> To do
Lines holding the word "width": how many does the material below have? Answer with nothing but the number.

++++ Supplied entries

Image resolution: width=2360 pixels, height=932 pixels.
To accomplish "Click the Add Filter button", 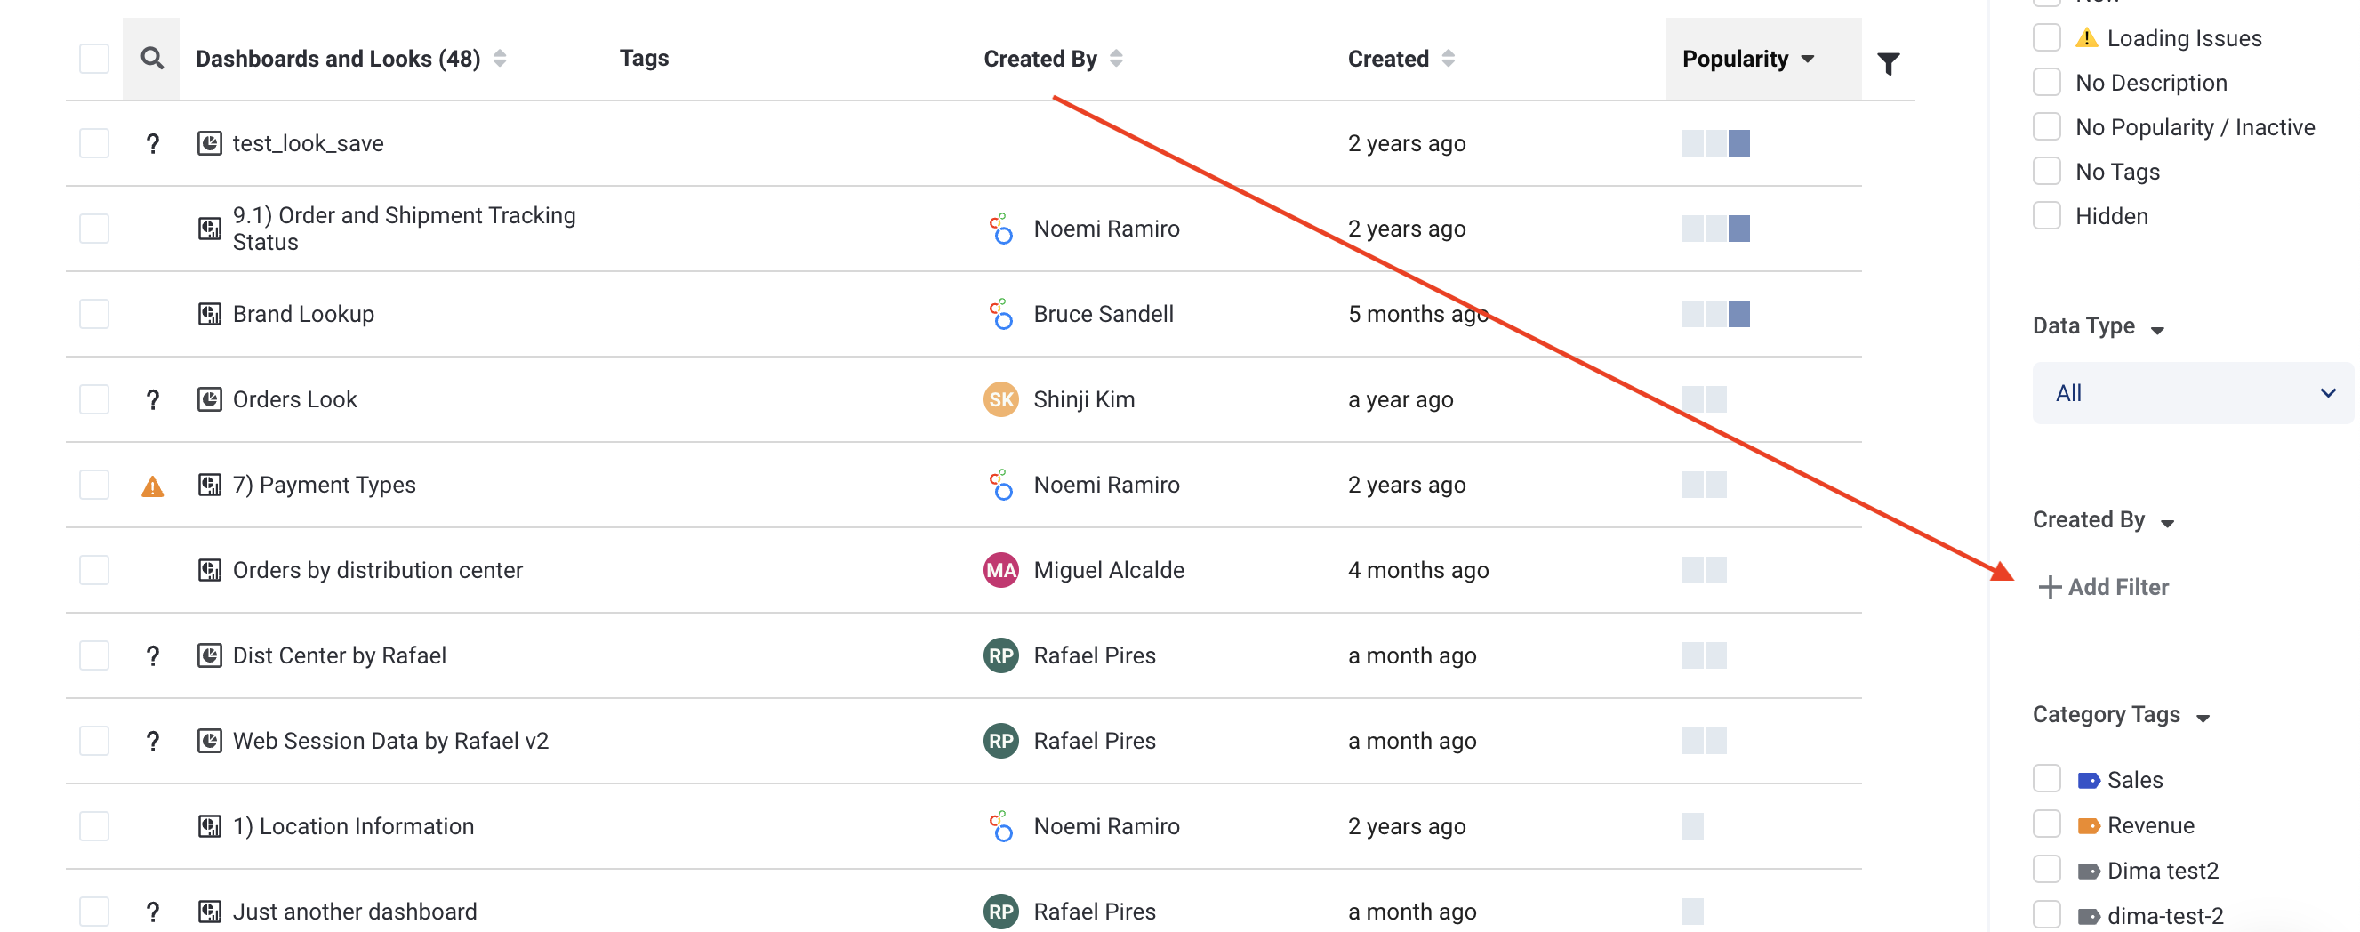I will [2103, 587].
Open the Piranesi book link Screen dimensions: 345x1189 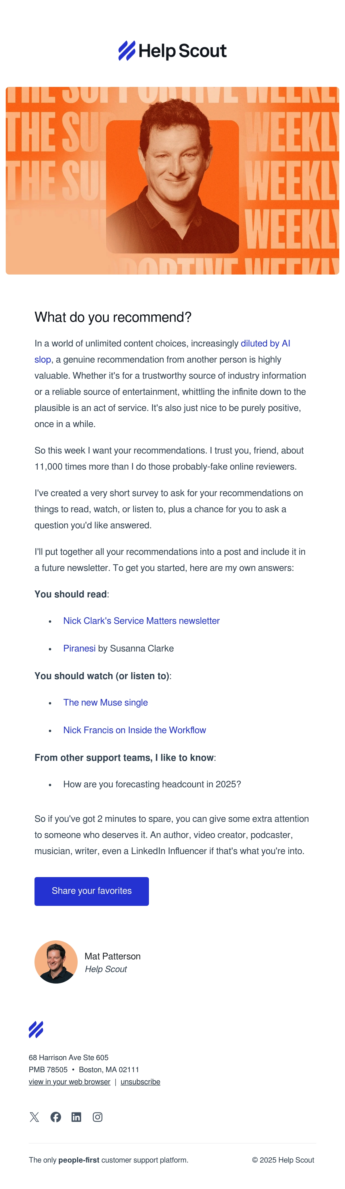click(x=79, y=648)
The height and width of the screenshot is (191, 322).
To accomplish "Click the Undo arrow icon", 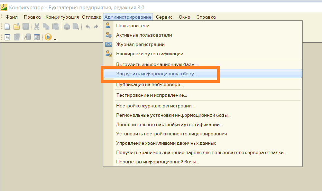I will click(88, 27).

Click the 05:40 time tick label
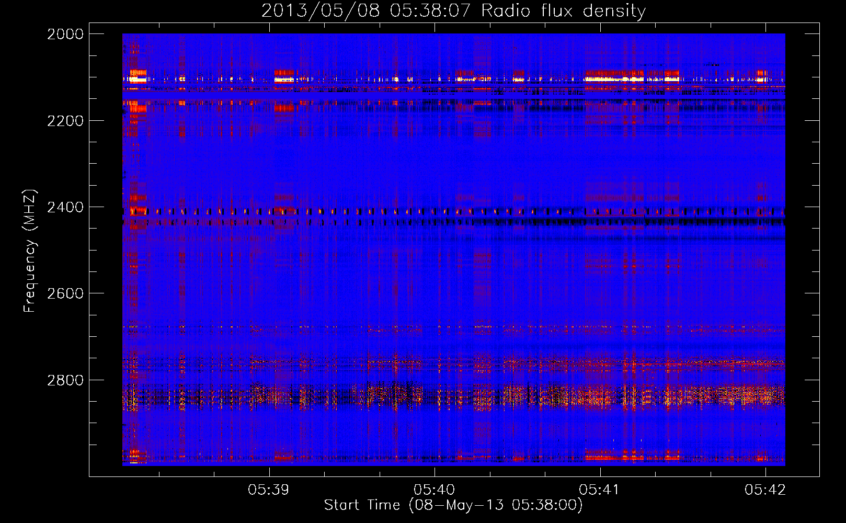point(434,490)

++++++++

> Response to this exercise
2